WRITTEN TASKS
[A] Using the Monitoring plugin text, answer these:
(i) Which version of the plugin has this problem?
(ii) To what does the plugin supply Runnable instances?
(iii) What new object is created when the reloaded plugin gets instantiated?
[B] List every Java class, interface or exception type named in the Monitoring plugin text.
[C] Carry on the explanation of the Monitoring plugin reload problem, picking up after its last sentence.

This problem affects version 2.2.0 only. It occurs when the Monitoring plugin is reloaded (or replaced). A workaround for the issue is to restart Openfire after the plugin has been reloaded, which will resolve the issue until the plugin gets reloaded again.

The problem seems to be caused by this plugin suppying Runnable instances to an ArchiveManager instance that's provided by Openfire. Even though the Runnable tasks seem to be shut down properly when the plugin gets unloaded, there's something in Openfire that is retaining a reference to them. My suspicion is that this is caused by the threads that were used to execute the tasks (which do not get shut down immediately, given that the ExecutorService that's used has a strategy to cache them for a while).

When the reloaded plugin gets instantiated, it will cause a new PluginClassLoader to be instantiated (as expected). The old instance isn't garbage collected (as something still references classes loaded by it), which opens the door for the ClassCastExceptions to occur.

DATASET EXTRACT
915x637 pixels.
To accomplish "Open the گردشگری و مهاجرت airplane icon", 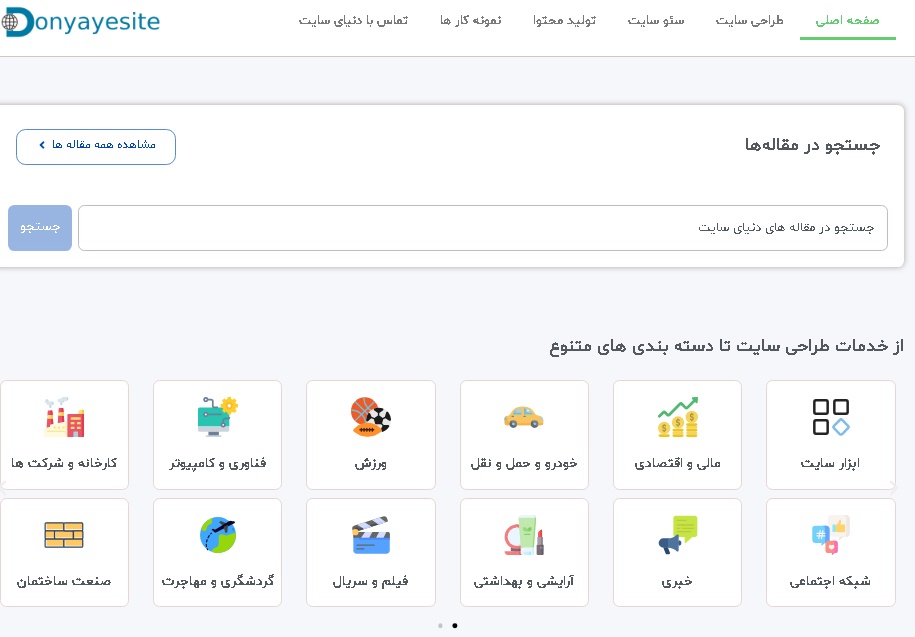I will [x=217, y=535].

EXPECTED RESULTS
[A]
(i) Version 2.2.0 only.
(ii) An ArchiveManager instance provided by Openfire.
(iii) A new PluginClassLoader.

[B] Runnable, ArchiveManager, ExecutorService, PluginClassLoader, ClassCastException

[C]
This issue is related to igniterealtime/openfire-pushnotification-plugin#19, which defines a problem with classes loaded by a PluginClassLoader used in a cache. For the monitoring plugin, we seem to run into a similar issue with classes used for clustered tasks (instead of caches). @GregDThomas suggested to use serialization to get around the caching issues. Would something similar be applicable to tasks?

I believe that we can close this, as the problem (plugin-provided classes being serialized) was tackled in the fixes for #120 / #170.